### TEXTAUSZUG
++++++
Wir Kinder hatten keine Einzelzimmer, sondern schliefen zu zweit oder zu dritt miteinander, die jeweils jüngsten im großen Kinderzimmer. An dessen Decke war ein blauer Himmel gemalt mit Schwalben, Rotkehlchen und Zaunkönigen, unter denen jeder von uns seinen Liebling hatte.

In meiner frühen Kindheit war ich nie allein; immer waren viele Menschen um mich herum, Verwandte und Fremde. An Sonntagen waren wir am ausgezogenen Eßtisch stets zwölf bis vierzehn Personen. Öffentlichkeit und Gesellschaft ereigneten sich für uns in Küche und »Wirtschaftszimmer«.
++++++
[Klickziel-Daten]
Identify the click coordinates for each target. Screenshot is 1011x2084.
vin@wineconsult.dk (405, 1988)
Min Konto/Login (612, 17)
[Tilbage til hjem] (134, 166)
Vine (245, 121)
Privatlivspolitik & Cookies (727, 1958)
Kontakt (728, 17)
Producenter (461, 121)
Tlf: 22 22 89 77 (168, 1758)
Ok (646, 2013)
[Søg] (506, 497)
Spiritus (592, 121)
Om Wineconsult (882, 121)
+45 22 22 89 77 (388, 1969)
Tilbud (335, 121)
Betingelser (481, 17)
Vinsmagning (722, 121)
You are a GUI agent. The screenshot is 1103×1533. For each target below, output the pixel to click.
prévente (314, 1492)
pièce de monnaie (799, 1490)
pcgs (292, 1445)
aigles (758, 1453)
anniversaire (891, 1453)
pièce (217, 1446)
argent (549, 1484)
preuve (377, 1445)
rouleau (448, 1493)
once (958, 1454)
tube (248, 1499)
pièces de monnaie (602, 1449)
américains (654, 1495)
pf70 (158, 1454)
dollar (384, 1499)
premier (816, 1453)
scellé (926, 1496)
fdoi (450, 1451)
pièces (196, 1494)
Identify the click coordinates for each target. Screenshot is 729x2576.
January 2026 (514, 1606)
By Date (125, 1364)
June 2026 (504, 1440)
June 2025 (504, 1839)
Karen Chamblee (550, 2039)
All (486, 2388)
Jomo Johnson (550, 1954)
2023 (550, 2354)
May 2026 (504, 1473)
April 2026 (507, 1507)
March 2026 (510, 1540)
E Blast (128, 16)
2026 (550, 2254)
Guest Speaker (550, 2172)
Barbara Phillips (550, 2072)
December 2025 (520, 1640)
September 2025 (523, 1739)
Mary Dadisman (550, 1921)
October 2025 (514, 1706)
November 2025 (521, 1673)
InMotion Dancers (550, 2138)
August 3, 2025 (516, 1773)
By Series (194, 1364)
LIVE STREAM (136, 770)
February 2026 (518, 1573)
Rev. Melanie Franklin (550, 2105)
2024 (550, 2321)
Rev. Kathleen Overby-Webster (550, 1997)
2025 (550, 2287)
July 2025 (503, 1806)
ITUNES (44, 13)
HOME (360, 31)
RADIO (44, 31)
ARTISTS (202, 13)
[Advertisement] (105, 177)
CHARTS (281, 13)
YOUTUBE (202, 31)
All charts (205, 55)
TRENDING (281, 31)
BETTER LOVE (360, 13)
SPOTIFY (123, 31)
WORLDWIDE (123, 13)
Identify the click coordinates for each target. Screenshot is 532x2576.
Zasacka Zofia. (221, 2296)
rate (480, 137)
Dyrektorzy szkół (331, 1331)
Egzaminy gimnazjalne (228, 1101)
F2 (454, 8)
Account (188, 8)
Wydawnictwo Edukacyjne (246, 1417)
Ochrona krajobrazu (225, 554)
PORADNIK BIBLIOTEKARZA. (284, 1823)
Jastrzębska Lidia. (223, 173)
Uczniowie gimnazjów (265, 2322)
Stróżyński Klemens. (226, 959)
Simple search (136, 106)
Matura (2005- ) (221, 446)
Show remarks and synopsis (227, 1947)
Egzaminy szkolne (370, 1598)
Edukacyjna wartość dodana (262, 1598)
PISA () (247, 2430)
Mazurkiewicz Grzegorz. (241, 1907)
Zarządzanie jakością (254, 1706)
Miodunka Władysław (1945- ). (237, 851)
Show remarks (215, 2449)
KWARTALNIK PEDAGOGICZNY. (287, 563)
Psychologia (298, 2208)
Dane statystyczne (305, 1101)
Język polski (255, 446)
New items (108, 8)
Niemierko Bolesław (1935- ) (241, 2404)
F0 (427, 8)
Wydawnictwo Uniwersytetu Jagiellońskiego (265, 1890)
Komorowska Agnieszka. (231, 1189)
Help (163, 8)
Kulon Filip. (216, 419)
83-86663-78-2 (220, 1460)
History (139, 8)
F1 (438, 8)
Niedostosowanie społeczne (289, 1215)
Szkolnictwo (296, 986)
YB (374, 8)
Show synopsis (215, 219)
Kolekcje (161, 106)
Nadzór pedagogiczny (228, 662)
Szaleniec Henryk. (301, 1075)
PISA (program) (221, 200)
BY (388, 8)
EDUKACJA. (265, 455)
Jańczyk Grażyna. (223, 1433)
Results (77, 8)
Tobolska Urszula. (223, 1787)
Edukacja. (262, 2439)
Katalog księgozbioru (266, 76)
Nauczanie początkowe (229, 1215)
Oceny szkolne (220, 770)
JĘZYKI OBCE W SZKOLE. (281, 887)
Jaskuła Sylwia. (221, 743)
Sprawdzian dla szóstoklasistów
++++++
### ÜBUNGSAUFGABEN
**a)** Erläutern Sie anhand des Textauszugs, weshalb die erzählende Person in ihrer frühen Kindheit nie allein war.
**b)** Wie viele Personen saßen laut Textauszug sonntags am ausgezogenen Esstisch?

### MUSTERLÖSUNGEN
**a)** Immer waren viele Menschen um sie herum, sowohl Verwandte als auch Fremde.

**b)** Stets zwölf bis vierzehn Personen.